Gestiegene Energiekosten und günstige Konkurrenz aus dem Ausland sorgten in den vergangenen Jahren dafür, dass der Anbau von Tomaten für deutsche Anbieter eher kein gutes Geschäft war. Daher werden auch nur etwa zehn Prozent der in Deutschland verspeisten Tomaten hierzulande produziert. Der Markt für das Gemüse wird von Unternehmen aus den Niederlanden, Spanien, Belgien und Italien dominiert. Helmut Rehhahn will das langsam ändern. Die Tomaten von Wittenberg-Gemüse – diesen Namen gaben die Investoren ihrer deutschen Unternehmung – werden von regionalen Lebensmitteleinzelhändlern im Osten Deutschlands angeboten. Den Markennamen Luther-Tomaten hat sich das Unternehmen schützen lassen. „Die Kunden merken, dass unsere Tomaten einfach besser schmecken“, sagt Rehhahn. Er will mit Qualität punkten. Da dürfen die Tomaten aus Sachsen-Anhalt gerne auch etwas teurer sein.
Wenn Helmut Rehhahn der Ideengeber für das Projekt ist, sind die Niederländer die Fachmänner, wenn es um den Anbau der Tomatenpflanzen geht. In Holland ist das Züchten von Tomaten fast Volkssport. Handelsleiter Kevin van Ijperen ist bei Rotterdam zwischen Gewächshäusern aufgewachsen. In Wittenberg ist er für Verkauf und Vermarktung des Gemüses zuständig. Seine Landsmänner haben die Aufsicht über Anbau, Zucht und Ernte der Pflanzen. Rund 120 Mitarbeiter umsorgen die Tomaten in liebevoller Handarbeit. „Jede Pflanze wird einmal in der Woche angefasst“, erklärt Van Ijperen. Im Dezember werden die Tomaten gesetzt.
Für optimale Wachstumsbedingungen beträgt die Temperatur in den Gewächshäusern konstant 24 Grad. Über eine Fußbodenheizung strömt die Wärme bis unter die Glasdecke. Die bis zu vier Meter hohen Tomatenpflanzen werden durch Schläuche mit Wasser und Nährstoffen versorgt. Die Basis der Pflanzen bilden Kokosfasern, die nach der Ernte von Landwirten als Dünger verwendet werden können. Damit Früchte geerntet werden können, müssen die Pflanzen von Insekten bestäubt werden. In Wittenberg übernehmen das Hummeln, die im Tomaten-Dschungel von Blüte zu Blüte fliegen.

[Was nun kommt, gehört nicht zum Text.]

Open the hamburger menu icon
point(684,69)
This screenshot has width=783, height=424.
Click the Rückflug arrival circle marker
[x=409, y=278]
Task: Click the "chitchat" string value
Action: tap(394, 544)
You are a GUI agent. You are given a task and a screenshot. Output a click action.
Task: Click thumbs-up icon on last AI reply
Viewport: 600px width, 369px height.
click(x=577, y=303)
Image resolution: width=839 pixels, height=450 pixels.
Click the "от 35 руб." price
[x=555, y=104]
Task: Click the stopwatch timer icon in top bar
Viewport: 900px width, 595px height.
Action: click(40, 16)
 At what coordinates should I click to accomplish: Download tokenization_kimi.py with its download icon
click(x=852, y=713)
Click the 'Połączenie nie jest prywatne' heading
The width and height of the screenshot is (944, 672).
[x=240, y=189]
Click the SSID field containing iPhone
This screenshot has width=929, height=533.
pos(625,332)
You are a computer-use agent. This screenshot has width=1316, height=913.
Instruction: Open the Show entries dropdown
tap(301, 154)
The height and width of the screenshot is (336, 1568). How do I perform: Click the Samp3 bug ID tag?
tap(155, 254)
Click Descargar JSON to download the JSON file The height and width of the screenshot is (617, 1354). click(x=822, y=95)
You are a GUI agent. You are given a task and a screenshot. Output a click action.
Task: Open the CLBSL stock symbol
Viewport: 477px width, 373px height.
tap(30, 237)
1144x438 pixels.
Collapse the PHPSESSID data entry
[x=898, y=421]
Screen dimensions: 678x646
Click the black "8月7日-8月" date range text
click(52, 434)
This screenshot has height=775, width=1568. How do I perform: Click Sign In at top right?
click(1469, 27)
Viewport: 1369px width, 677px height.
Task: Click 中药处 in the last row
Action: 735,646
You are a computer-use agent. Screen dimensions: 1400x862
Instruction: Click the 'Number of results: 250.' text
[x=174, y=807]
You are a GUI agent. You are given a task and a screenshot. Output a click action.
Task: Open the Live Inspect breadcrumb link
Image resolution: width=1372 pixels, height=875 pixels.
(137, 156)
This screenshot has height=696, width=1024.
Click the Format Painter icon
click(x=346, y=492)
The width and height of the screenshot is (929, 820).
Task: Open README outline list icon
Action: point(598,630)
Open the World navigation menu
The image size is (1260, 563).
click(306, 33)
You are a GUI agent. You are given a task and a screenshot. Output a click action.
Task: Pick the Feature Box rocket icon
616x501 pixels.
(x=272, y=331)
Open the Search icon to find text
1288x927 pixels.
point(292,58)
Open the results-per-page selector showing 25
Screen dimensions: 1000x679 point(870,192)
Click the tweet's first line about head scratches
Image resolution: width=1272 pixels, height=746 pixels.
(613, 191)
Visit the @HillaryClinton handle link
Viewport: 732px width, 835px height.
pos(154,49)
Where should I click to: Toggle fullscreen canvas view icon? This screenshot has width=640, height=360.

Der Preis für den Anbau der roten Frucht in Wittenberg war hoch: Rund 20 Millionen Euro haben die Niederländer bisher in das Projekt investiert. „Unsere Zahlen sind gut. Wir arbeiten profitabel“, sagt Helmut Rehhahn. Die Luther-Tomate hat gute Chancen, nicht nur geschmacklich ein Volltreffer zu sein.